Exercise goal: Among the records that follow, find the line with "Image resolution: width=840" and the line with "Task: Confirm with the OK button". Set down those lines and all lines between them exactly, without adding anything.

(Data items)
# # # #
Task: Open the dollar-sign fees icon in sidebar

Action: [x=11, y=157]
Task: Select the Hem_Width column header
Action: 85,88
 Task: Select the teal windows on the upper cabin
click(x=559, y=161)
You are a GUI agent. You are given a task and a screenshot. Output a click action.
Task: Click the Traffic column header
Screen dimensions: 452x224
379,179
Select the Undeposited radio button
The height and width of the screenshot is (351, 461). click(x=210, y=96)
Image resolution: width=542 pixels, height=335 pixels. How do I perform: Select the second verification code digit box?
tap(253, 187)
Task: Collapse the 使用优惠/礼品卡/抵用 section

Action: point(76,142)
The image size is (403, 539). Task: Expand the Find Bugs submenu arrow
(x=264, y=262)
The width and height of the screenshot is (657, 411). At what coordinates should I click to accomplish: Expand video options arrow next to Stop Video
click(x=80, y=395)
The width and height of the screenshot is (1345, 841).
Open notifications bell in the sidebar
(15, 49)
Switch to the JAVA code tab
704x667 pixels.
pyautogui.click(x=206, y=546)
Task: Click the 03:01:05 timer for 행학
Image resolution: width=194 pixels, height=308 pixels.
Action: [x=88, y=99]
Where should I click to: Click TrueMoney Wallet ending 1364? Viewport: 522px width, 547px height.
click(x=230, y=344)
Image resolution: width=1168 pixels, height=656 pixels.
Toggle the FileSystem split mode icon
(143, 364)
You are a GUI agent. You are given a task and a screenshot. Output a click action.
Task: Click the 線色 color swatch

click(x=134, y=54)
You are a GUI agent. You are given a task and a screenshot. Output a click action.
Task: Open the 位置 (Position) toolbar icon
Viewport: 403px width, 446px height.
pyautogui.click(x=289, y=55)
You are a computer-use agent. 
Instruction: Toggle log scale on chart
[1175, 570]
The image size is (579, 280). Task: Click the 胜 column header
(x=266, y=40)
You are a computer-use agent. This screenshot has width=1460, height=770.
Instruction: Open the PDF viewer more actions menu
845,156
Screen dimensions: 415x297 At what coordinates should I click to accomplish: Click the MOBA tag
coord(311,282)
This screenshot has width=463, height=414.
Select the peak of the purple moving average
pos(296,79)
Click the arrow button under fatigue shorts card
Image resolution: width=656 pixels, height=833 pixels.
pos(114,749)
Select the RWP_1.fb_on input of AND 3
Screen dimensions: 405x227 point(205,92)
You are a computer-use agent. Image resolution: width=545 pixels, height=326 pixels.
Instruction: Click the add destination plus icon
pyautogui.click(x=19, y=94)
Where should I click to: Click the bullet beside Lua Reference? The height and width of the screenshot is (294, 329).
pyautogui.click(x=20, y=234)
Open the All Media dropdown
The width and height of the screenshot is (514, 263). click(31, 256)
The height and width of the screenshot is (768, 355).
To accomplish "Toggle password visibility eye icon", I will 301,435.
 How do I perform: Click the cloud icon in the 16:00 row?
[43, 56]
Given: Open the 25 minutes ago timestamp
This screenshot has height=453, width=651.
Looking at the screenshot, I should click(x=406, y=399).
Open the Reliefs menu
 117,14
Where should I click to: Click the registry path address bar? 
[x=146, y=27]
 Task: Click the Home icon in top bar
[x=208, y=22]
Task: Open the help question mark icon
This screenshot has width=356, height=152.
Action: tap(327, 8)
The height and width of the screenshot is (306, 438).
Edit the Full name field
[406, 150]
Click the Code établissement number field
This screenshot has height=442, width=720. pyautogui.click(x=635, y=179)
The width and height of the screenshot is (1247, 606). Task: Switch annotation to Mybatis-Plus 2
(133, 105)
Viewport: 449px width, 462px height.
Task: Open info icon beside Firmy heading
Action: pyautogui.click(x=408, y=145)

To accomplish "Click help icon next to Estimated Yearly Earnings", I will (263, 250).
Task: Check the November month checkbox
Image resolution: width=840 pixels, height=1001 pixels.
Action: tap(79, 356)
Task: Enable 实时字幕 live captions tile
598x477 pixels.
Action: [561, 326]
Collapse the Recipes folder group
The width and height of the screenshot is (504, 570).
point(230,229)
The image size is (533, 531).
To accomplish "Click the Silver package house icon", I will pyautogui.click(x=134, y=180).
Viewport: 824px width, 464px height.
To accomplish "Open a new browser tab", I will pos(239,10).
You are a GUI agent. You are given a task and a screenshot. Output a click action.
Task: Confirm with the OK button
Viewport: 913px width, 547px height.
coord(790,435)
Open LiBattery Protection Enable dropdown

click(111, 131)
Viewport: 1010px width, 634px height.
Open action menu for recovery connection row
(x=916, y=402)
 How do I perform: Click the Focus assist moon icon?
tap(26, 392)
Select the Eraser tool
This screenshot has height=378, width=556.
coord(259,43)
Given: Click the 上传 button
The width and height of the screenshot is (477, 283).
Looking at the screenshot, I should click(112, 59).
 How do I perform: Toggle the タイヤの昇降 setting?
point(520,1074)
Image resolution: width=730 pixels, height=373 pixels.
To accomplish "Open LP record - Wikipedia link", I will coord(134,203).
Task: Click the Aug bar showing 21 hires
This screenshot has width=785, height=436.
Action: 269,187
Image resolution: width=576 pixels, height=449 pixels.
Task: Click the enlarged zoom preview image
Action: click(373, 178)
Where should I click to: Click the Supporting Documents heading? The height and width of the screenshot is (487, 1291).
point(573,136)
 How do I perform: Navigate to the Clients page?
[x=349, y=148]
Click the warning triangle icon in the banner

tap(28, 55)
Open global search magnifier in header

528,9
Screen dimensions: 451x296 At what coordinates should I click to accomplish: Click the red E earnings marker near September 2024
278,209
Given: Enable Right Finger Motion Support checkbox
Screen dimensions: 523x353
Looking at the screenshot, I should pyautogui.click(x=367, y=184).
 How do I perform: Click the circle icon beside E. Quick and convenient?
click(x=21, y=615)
# # # #
Output for this task:
Image resolution: width=840 pixels, height=1001 pixels.
Action: tap(79, 356)
Task: Enable 实时字幕 live captions tile
598x477 pixels.
Action: [561, 326]
Collapse the Recipes folder group
The width and height of the screenshot is (504, 570).
point(230,229)
The image size is (533, 531).
To accomplish "Click the Silver package house icon", I will pyautogui.click(x=134, y=180).
Viewport: 824px width, 464px height.
To accomplish "Open a new browser tab", I will pos(239,10).
You are a GUI agent. You are given a task and a screenshot. Output a click action.
Task: Confirm with the OK button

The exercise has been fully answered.